Here's a place to start, however. I had the pleasure of finally reading Tom Frank's What's the Matter with Kansas? the weekend before the election, and have been struggling to finish the post in light of everything that's been said since.

It's really a spectacular book, and it's unfortunate that most of the reviews last summer, and the mentions in election post-mortems now, have been so off the mark. The CW version of the book's argument (which gained renewed credence during 'moral values' exit poll wild goose chase) goes like this: Frank is saying Republicans use social wedge issues to confuse and divide the voters that should be voting Democratic on account of their economic interests. Democrats in turn, must reclaim the mantle of populist economics they have relinquished in recent years, and only then shall they win.

But Kansas isn't really a political advice book, and trying to scrunch it into that box misses the more subtle and convincing argument. Frank's real focus is describing the cultural language of modern conservatism, the implications of that discourse on electoral politics, and how political professionals make use of it for their own ends.

Instrumental in getting the reader to think in these terms is the set piece that provides the book its title, namely, the myriad forms of radical populism that gripped Kansas in the late nineteenth century. In that era, anti-capitlist sentiment, directed at the eastern 'money-power', produced a brand of antsy, volatile, and most of all, creative, politics that informed several generations of extremist tendencies. What Frank sees today is a phenomenon of similar magnitude--a new cultural epistemology with the same kind of power to inspire and anger.
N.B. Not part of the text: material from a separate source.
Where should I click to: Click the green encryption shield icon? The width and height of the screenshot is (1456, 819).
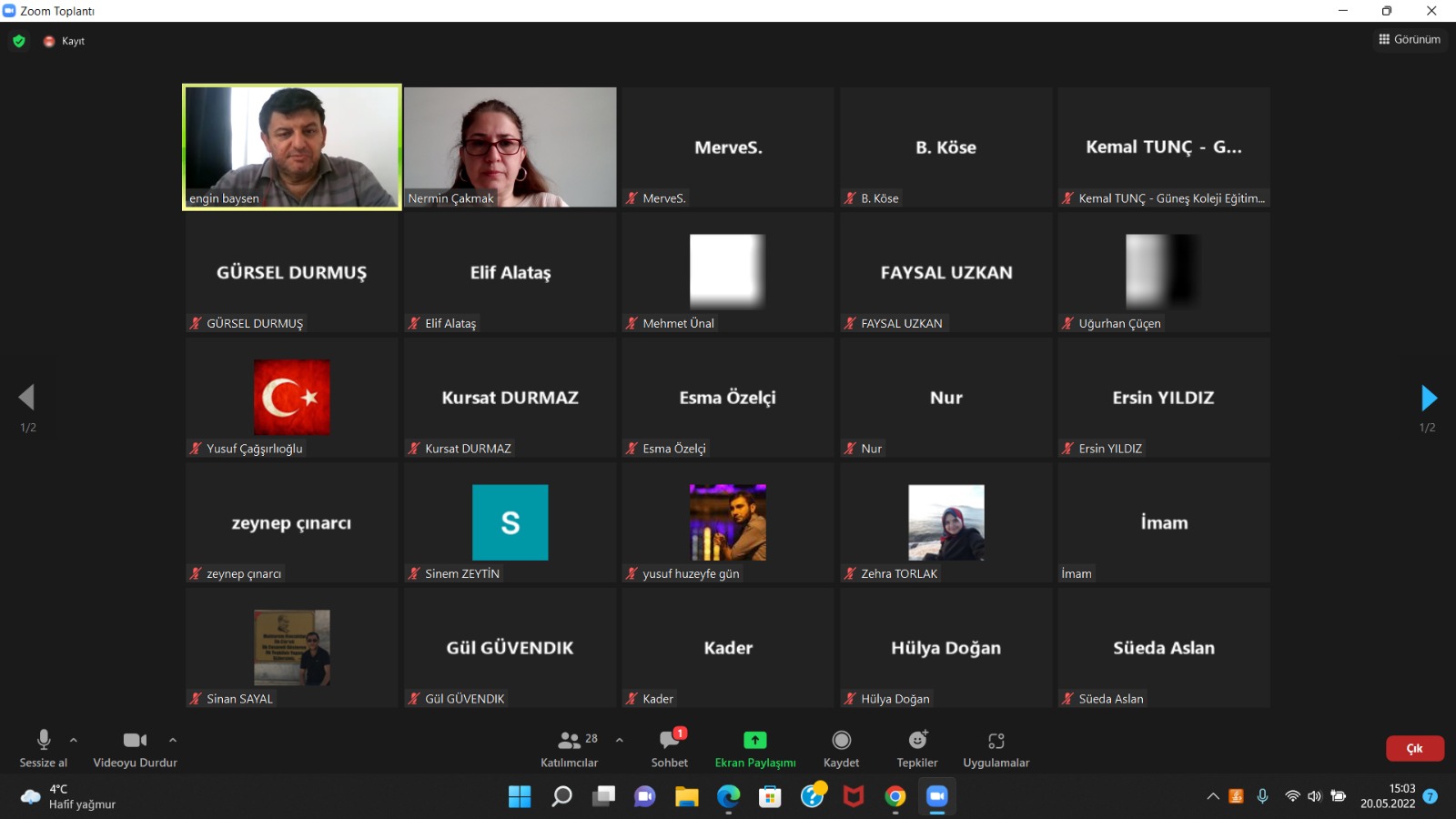(19, 41)
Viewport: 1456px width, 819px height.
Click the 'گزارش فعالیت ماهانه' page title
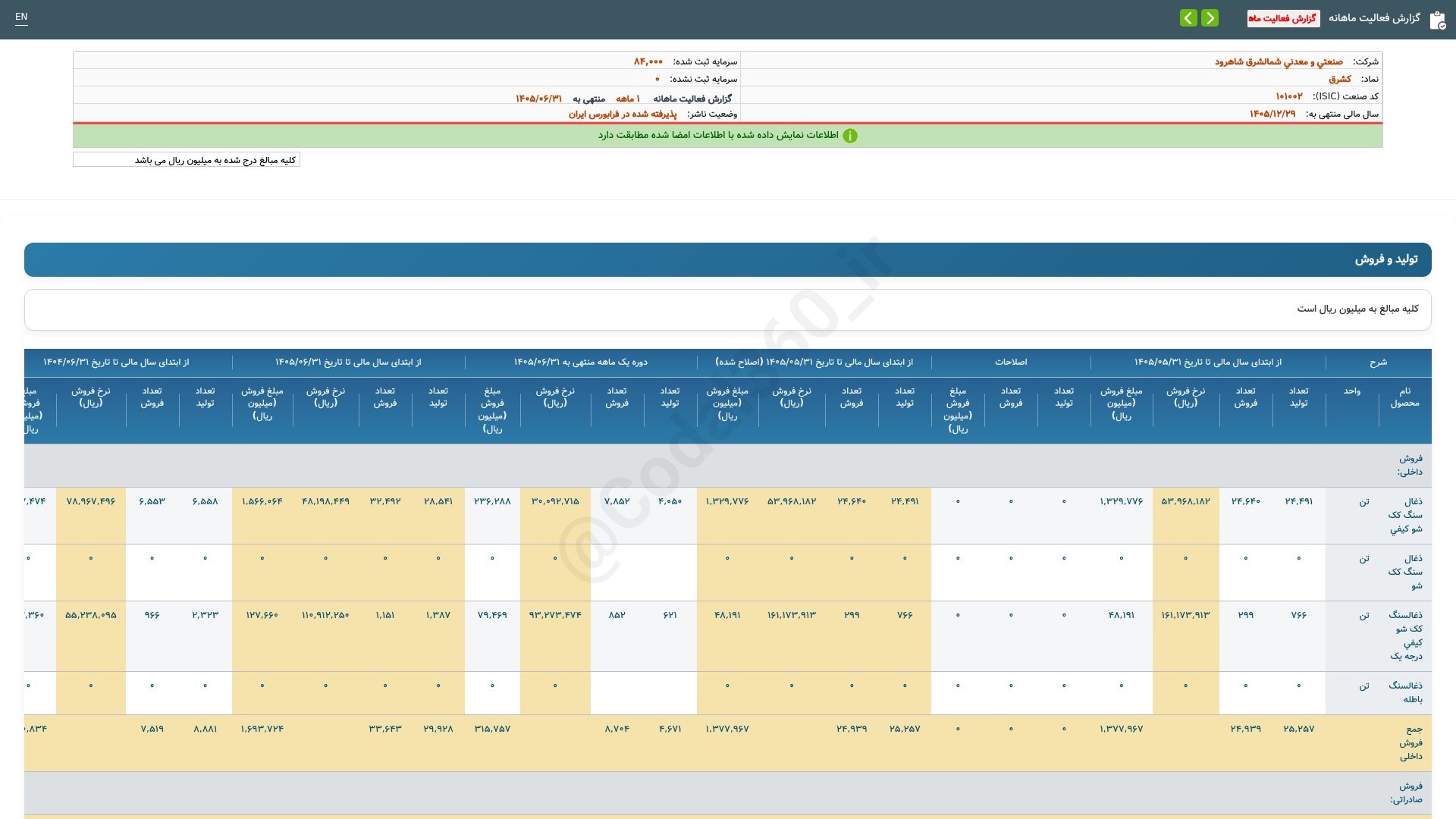coord(1373,18)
This phenomenon is a lot bigger than preferences over a few election cycles. As Frank makes clear, it is closely linked with economic and cultural dislocations produced by a late-stage corporate capitalism increasingly left to its own devices. Rather than the liberal elites of conservative Kansans' nightmares, it is the increasing hegemony of corporate power and corporate media culture that drives the psychic and economic exclusion heartland conservatives react to. Picking up on that raw anger, the Repuiblican party and related activist groups have shown considerable skill in turning this against both GOP moderates and Democrats.

All this is to say: the issue isn't really abortion or gay marriage, per se. It's much bigger and more multifaceted, and it has to do with how people perceive politics and the state of American society, not just a couple narrow 'wedge' issues, although they certainly play into the grander narrative.

One of the things Kansas has been criticized for is an arrogance about what voters interest "should" be (economic interests) as opposed to what they seem to be (the lives of gay people they will never meet). But I think Frank understands A) this is not a one-to-one equation and B) this contradiction means that politics has failed to adequately address fundamental economic shifts taking place. And smart people who understand where the momentum is now are getting mighty rich off of that shortsightedness.

Ultimately, I would have liked to hear Frank give a more explicit reading of how conservative economic and social interests play off each other and coexist within the same agenda. Kansas is more adept at describing these different strands now, and drawing conclusions about them, than describing how they got intertwined in the first place. The missing story, which Frank does touch on to some extent, is probably in the evolving relationship between corporations, politicians and intellectuals in the Republican party. Careful to play to the script written by the grassroots, the low tax crusaders have been able to insinuate themselves into the anti-liberal elite platform. And, as Frank notes, the willingness of the grassroots to tow this line has kept wealthy Republicans otherwise moderate on social issues within the larger coalition, thus ensuring its success.

Frank dwells on the economic suicide of heartland conservatives for a reason though--he thinks this might turn out to be the critical fissure in the Republican coalition. Might.

In short, Frank's book shouldn't be read for its advice to Democrats. But if you want to start thinking about the shape of American conservatism today, why it survives, why it appeals to people, and why it seems so impervious to petty concerns like consistency and reason, this is the place to get out of the box.